Давид сидел чуть поодаль, на мраморной скамье, которая тянулась вдоль всего фонтана. Вокруг него появлялись и исчезали люди, пришедшие полюбоваться на одну из достопримечательностей Рима, но они ему, похоже, абсолютно не мешали. На моих глазах две молоденькие японки подскочили к нему и, буквально впихнув в руки Давида фотоаппарат, попросили гениально запечатлеть их на фоне фонтана. Он добросовестно сделал всё, что было нужно, вернул огромный «Canon» и мгновенно вновь погрузился в молчаливое созерцание. Опознать в этом человеке Давида Липке, гения и виртуоза финансовых операций, — мало кто справился бы с такой задачей. То, что я о нём знал, и то, что я сейчас видел… С ним что-то происходило, он словно бы перерождался, на моих глазах превращаясь в совершенно другого, незнакомого человека. И это в первую очередь сказывалось на его поступках. Именно Давид стал виновником нашей экскурсии по Вечному городу. Паола настаивала на скорейшем отъезде из Рима, предлагая взять напрокат машину и уехать в один из небольших городков, окружавших столицу. По здравом размышлении я тоже склонялся к этому варианту, но Давид думал иначе. Своё мнение он изложил нам во время завтрака, в одном из самых известных и уютных римских кафе — «Greco».
— Но, Давид, — в очередной раз я пытался доказать ему очевидное. — Рано или поздно нас либо арестуют, либо убьют.
— Я не могу уезжать. Не могу прямо сейчас. Дайте мне всего один день, а потом…
— Этой ночью меня уже хотели убить, — резко бросила Паола. — Вы уверены, что в следующий раз им снова не повезёт?
«Вот и вся благодарность», — подумалось мне. Бегаешь, суетишься, стреляешь в людей… А всё, оказывается, так просто. Повезёт — не повезёт. Обидно, да?

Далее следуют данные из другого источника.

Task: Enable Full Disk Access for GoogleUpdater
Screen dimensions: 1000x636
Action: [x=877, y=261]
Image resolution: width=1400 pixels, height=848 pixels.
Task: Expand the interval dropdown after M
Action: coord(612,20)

— Вы не понимаете, — тихо сказал он. — Я всю жизнь занимался тем, чего не существует в природе, я перекладывал воздух из одного банка в другой, потом в третий, и так до бесконечности. И всегда я искренне думал, что это и есть — главное. Мне казалось, что ещё чуть-чуть, ещё одна сделка, ещё один миллион — и я, наконец, позволю себе отдохнуть. Поехать в Рим, в котором я был уже сотни раз, и хотя бы однажды пройтись по нему пешком. Понимаете? Просто прогуляться… Я объехал весь мир — Иерусалим, Париж, Бомбей, Прага, Ленинград, Вена. Это потрясающие города, не так ли, Андре? И что же? Ни-че-го. Везде одно и то же: отель, офис, мониторы, телефон, переговоры со всякой дрянью… Да бог с ними, с людьми, но я же никогда, ничего, нигде не видел, понимаете? Я не был в Лувре, не был у Стены Плача, не был в… в музее мадам Тюссо — я даже там не был, хотя целую неделю мой офис находился в двух шагах от него. Потом, потом… Вот оно, моё «потом»… Вряд ли я теперь увижу Иерусалим… Вряд ли я вообще увижу хоть что-нибудь…
С каждым словом он говорил всё тише и тише, а последние слова Давид произнёс почти шёпотом, отвернувшись от нас и глядя куда-то в окно, на пальмы, церковь, лестницу, художников, расположившихся на ней. Он не хотел смотреть на нас, и я его понимал.
— Это мой последний день в Риме…
Я молча взглянул на Паолу, она — на меня. Мазнула взглядом и мгновенно отвела глаза, неопределённо пожав смуглым плечиком. Наши глаза встретились лишь на мгновение, но я увидел, успел заметить в её взгляде ответ на мой невысказанный вопрос. Я хотел спросить у Паолы — когда она последний раз гуляла по Риму?